After about 15 minutes of watching him, I got up to go talk to him. He left the living room and headed outside, which I thought was odd because it was snowing. I followed him anyway.

"Blake?" I said, quietly. He was leaning against the banister of Devin's deck, looking at the frozen pond in his backyard.

"Oh, hey Jase," he replied, looking over his shoulder. I looked into his eyes, and felt my heart droop a little bit. They were blank, but not cold. He didn't mind talking to me here, now, but there was a look there that was confusing. It was like he was trying to cover something inside that was burning to come out.

"What's up?" he asked as I leaned against the banister next to him.

"Nothing, really," I lied. He smiled.

"You're lying," he said.

"Yeah..."

"You're a bad liar, you know."

"I know..."

"So, what's up?"

"Blake..."

I felt this huge urge just to lean over and kiss him. But then, what could happen to our friendship? He'd probably beat me into next week.

"Jase, I know you've had a rough time the last couple months," his eyes looked lost, "I wish I could help, but..."

"Blake, look, there's something I need to tell you," I interrupted. He gave me an inquisitive look. "Blake, I know we're not great friends, or even that close. But there's...something, I dunno, there..."

"Jase, you okay? You're shaking like mad..."

"I'm fine Blake, just listen for a minute..."

"Jase, whatever it is, it's ok."

Crap. Whatever he thought I was going to say, it wasn't anywhere close to what I was actually planning

"Blake, you're not listening," I said, pleading with my eyes.

"Don't worry about it Jase," he smiled, "I'm gonna go back to the party, `kay? See you around."

I watched him go back inside and disappear into the crowd. I forced back the tears that were forming. Maybe it was best not to tell him. I could only hope...

* * * * * * * * * * *

"Shit, Jase...I..."

"Just shut up Blake," I could feel the tears starting to burn in my eyes, "you fucking ignored me. You never let me tell you. You...you just..."

"Jase..." he reached out his hand towards me.

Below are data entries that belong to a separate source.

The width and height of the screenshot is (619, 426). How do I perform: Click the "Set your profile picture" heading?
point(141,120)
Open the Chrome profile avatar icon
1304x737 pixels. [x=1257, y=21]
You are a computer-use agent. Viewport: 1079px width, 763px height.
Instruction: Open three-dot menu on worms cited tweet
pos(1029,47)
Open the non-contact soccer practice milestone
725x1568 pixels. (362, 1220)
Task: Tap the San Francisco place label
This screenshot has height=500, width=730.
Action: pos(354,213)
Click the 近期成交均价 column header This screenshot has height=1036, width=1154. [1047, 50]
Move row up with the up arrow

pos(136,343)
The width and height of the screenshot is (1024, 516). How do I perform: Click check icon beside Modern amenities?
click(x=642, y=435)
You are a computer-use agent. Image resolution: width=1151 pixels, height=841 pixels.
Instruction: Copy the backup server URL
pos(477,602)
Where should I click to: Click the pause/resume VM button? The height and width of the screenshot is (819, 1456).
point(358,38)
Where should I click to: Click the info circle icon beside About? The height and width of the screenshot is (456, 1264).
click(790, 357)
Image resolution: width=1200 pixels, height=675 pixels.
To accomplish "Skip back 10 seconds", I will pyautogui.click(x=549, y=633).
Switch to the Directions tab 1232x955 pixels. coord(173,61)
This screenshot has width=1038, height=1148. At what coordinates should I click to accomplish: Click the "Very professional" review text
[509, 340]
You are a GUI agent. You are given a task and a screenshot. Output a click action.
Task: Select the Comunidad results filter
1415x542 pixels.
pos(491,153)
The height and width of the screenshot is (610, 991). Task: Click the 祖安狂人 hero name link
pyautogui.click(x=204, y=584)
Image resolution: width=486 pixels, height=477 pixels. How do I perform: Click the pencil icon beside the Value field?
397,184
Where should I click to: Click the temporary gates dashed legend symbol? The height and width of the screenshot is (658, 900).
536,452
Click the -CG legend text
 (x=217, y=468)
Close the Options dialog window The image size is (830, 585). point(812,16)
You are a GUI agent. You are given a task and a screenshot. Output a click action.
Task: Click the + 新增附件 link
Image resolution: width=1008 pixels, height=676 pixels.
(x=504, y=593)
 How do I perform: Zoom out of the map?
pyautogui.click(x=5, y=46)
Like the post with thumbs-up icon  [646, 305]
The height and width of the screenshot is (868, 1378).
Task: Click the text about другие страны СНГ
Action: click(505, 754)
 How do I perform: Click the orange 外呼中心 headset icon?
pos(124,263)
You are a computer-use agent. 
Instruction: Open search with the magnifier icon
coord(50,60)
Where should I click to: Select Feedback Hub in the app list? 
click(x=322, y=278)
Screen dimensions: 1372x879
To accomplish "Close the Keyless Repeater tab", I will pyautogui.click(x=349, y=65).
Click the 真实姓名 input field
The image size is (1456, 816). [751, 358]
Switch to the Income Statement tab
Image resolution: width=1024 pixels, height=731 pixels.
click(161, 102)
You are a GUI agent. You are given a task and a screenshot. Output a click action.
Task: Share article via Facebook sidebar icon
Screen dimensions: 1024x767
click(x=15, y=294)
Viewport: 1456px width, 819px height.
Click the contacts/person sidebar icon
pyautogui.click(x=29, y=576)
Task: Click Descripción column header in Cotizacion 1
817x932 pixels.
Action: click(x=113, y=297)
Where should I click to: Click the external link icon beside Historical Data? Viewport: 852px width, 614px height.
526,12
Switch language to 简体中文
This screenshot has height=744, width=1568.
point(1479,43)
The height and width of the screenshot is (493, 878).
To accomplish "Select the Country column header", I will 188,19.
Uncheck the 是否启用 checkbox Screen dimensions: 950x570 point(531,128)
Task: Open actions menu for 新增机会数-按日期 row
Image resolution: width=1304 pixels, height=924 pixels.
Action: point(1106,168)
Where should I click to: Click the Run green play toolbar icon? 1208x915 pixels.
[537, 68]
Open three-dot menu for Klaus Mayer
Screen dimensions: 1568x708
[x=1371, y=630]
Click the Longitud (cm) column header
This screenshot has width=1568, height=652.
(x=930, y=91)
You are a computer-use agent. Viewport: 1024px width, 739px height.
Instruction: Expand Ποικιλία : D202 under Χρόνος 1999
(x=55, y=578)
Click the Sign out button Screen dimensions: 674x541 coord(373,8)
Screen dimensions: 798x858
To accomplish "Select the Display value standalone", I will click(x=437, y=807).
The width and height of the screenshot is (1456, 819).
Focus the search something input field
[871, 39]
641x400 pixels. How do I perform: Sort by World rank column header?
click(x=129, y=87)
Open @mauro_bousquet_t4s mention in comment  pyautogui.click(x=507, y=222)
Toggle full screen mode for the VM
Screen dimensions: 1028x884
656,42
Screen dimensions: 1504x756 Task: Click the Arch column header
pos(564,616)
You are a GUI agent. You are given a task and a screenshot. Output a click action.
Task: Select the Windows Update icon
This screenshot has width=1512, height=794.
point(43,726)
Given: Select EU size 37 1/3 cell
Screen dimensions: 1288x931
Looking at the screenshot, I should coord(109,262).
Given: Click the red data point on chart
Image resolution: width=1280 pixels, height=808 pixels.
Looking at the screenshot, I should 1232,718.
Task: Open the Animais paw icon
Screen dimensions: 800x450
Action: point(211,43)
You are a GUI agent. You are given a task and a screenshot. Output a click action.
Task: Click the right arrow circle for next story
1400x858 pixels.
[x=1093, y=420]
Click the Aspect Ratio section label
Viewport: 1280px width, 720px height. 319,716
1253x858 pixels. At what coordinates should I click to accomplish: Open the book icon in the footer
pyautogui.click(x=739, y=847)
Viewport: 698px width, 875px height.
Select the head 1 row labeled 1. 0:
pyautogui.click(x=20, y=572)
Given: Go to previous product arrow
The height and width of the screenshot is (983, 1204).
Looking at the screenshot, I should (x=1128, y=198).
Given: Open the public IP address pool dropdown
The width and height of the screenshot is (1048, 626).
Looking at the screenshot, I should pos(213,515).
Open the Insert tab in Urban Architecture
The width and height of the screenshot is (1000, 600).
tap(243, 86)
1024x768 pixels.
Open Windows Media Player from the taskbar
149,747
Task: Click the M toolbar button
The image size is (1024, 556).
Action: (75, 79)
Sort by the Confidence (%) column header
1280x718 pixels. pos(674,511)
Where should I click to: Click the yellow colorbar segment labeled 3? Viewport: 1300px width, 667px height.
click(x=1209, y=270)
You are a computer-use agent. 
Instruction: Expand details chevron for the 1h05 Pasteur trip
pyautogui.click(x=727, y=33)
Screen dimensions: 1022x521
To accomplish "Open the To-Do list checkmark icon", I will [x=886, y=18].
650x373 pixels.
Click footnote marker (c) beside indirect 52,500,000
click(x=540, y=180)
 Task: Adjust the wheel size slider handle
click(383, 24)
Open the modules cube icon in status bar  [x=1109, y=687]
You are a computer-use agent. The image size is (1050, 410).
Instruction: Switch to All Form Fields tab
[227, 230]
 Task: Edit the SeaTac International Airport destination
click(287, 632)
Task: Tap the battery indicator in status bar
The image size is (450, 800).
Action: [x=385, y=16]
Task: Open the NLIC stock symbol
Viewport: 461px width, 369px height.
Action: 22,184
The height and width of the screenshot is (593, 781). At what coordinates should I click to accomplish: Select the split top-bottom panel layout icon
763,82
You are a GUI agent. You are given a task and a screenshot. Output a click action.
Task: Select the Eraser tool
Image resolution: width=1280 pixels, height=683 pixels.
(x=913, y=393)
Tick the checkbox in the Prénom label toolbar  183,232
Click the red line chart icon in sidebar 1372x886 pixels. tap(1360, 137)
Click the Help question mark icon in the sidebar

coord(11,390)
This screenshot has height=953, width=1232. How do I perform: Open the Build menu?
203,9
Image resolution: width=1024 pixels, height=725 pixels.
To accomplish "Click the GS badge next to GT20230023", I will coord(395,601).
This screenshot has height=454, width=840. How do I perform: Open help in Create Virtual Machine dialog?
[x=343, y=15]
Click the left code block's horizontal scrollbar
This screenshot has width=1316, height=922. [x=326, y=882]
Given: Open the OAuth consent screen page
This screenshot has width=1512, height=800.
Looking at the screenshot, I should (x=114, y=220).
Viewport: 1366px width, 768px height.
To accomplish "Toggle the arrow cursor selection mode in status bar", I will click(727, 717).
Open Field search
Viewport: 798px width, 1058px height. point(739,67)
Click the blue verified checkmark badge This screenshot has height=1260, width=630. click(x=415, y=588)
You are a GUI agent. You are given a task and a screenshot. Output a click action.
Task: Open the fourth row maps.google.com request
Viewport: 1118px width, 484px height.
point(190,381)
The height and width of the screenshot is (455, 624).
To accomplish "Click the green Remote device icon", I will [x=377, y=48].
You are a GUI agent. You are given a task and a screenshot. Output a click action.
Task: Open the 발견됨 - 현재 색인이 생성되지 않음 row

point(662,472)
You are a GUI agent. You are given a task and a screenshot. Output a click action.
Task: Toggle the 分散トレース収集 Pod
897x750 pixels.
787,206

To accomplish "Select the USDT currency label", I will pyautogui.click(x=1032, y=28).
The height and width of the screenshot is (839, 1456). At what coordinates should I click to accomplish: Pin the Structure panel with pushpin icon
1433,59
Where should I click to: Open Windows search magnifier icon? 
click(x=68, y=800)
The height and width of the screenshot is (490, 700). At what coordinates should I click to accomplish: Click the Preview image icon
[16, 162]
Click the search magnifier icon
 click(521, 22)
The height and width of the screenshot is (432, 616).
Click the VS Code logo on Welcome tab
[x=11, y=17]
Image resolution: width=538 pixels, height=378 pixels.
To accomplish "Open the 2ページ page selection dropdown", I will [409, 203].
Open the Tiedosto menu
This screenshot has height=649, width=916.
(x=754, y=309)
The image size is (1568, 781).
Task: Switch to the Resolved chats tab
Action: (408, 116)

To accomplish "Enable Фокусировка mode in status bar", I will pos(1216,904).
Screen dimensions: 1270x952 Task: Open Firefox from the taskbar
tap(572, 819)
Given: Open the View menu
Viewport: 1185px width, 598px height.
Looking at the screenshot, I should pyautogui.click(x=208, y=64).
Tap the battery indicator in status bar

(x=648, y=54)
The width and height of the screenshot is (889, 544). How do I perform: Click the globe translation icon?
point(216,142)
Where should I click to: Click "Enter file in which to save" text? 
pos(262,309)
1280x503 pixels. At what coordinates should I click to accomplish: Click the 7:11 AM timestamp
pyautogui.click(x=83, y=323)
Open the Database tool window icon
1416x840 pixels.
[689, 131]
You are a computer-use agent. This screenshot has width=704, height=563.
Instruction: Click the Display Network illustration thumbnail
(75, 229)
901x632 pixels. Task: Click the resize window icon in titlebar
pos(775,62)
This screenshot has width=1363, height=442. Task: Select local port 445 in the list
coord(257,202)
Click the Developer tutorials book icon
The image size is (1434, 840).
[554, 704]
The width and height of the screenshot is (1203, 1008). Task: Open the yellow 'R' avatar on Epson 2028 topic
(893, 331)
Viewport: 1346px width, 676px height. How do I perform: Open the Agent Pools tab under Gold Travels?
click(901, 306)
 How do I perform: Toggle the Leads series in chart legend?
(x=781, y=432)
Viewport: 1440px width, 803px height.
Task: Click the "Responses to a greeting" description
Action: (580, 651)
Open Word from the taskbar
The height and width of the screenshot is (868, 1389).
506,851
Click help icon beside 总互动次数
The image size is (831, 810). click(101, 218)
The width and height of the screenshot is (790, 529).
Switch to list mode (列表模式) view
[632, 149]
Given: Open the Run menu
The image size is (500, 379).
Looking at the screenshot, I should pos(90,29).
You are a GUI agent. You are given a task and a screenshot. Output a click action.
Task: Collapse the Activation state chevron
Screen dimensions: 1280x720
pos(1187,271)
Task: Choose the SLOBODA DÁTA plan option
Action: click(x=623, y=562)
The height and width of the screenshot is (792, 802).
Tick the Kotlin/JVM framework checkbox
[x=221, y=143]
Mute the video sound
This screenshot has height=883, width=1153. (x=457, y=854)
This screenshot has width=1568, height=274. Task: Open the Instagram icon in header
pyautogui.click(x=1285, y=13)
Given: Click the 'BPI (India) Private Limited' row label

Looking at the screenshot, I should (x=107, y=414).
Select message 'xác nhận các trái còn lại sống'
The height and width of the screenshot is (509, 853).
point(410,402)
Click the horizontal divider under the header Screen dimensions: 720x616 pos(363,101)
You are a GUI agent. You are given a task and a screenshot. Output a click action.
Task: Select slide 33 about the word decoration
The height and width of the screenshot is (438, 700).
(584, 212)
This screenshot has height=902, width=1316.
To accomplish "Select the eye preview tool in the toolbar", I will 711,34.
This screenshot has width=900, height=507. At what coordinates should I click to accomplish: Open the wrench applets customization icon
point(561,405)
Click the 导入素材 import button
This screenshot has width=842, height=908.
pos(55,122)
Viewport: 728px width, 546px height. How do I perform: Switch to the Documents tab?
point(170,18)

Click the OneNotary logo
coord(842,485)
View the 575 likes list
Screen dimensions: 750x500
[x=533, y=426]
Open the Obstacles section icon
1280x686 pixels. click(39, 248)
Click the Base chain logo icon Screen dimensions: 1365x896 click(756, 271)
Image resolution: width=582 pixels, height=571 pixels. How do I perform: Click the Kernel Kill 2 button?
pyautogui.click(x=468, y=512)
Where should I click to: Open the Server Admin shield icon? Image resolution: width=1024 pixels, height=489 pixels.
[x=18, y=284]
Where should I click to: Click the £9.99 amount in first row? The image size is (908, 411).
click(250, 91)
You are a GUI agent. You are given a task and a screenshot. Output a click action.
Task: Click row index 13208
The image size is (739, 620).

I made a feeble attempt to block it, but he just knocked my hand away. "Jase, I'm really, really, really sorry. I was a jerk to you. I didn't mean to shut you out, it's just..."

"It's just what Blake?" I asked, anger seeping into my voice. I let him hold me though, his hands resting gently on my shoulders. "What the hell happened to make you so distant? It was more than me coming out to you guys, and you moving. What was it Blake?"

He looked at me, tears forming in his eyes. Whatever he was about to say, he had been wanting to say it for a long time.